(EXTRACTED RECORDS):
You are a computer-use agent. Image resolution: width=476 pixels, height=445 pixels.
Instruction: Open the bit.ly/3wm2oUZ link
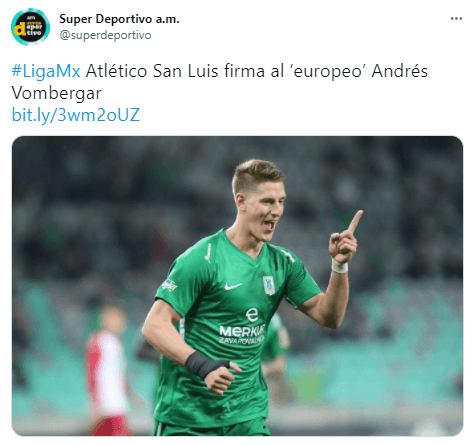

--

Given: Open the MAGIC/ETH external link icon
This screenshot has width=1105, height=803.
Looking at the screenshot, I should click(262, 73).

--

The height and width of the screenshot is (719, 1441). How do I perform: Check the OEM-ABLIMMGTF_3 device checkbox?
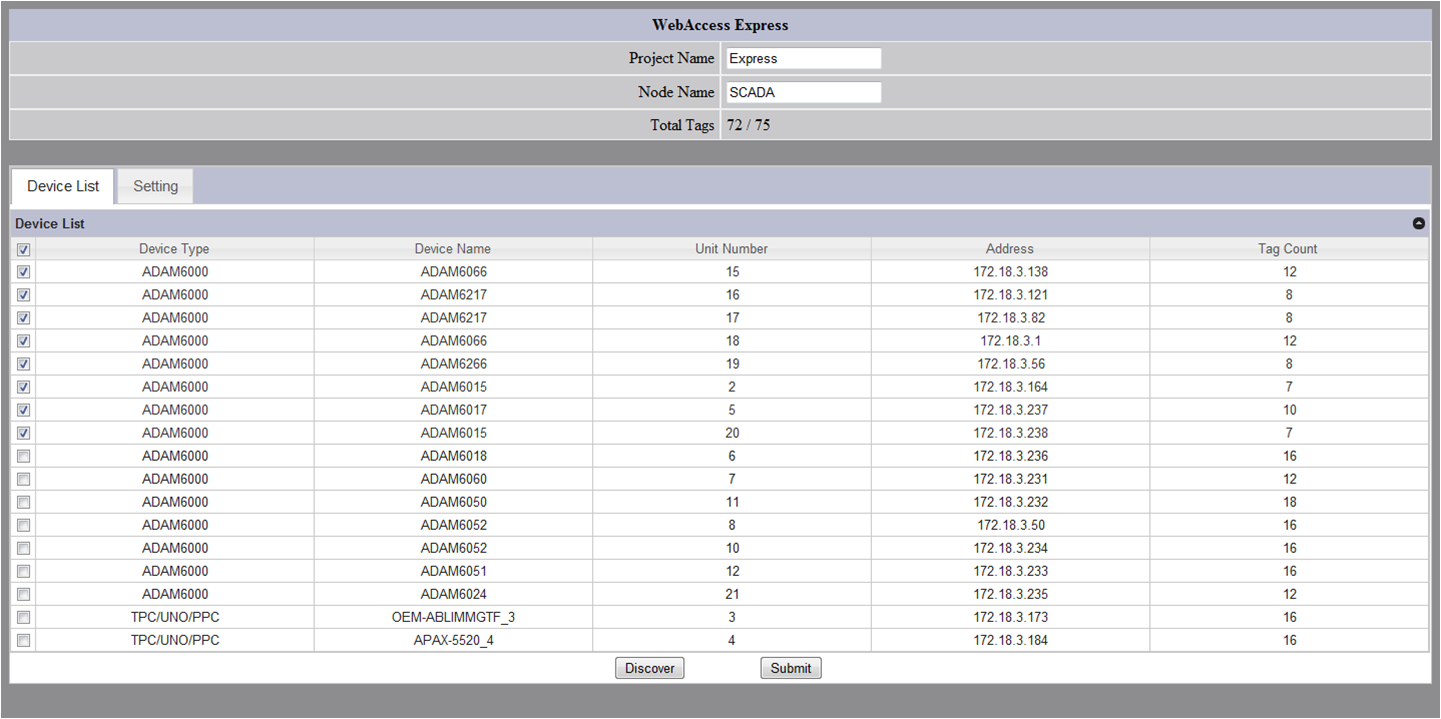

(ACTIVITY):
Find each line of the data above that holds the word "Open", then copy it.

(SOLVED EXERCISE):
Instruction: Open the bit.ly/3wm2oUZ link
Given: Open the MAGIC/ETH external link icon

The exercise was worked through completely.